**TASK ITEM:**
Which lines of the data below include the string "Switch"? Return each of them.

#####

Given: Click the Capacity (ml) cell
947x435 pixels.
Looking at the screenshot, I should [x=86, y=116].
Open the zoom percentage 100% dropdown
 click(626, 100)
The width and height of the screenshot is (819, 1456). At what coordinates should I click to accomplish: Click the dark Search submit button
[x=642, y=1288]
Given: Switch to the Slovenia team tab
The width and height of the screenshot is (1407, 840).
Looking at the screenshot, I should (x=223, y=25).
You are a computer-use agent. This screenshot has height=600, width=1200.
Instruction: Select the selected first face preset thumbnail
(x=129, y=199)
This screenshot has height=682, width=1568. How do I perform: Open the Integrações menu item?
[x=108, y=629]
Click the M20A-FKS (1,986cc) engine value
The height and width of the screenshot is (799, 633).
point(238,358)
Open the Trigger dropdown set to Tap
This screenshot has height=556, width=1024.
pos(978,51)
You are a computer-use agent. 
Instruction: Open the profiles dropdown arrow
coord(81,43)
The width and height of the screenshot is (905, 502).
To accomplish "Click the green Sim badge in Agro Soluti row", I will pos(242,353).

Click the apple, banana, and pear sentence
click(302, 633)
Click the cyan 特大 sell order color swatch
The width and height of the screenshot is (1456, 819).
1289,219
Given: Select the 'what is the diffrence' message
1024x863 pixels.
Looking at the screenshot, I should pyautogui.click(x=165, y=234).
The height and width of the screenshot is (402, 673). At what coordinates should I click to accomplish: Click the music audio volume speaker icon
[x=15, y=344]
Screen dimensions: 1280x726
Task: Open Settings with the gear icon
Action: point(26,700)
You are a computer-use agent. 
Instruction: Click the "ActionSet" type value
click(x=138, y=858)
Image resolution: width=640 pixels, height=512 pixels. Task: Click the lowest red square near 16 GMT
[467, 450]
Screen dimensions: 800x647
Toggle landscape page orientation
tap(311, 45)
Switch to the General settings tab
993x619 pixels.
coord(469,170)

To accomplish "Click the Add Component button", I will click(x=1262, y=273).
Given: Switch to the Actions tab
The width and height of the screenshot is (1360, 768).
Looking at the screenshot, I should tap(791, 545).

#####

**REPLY TO THE TASK:**
Given: Switch to the Slovenia team tab
Switch to the General settings tab
Given: Switch to the Actions tab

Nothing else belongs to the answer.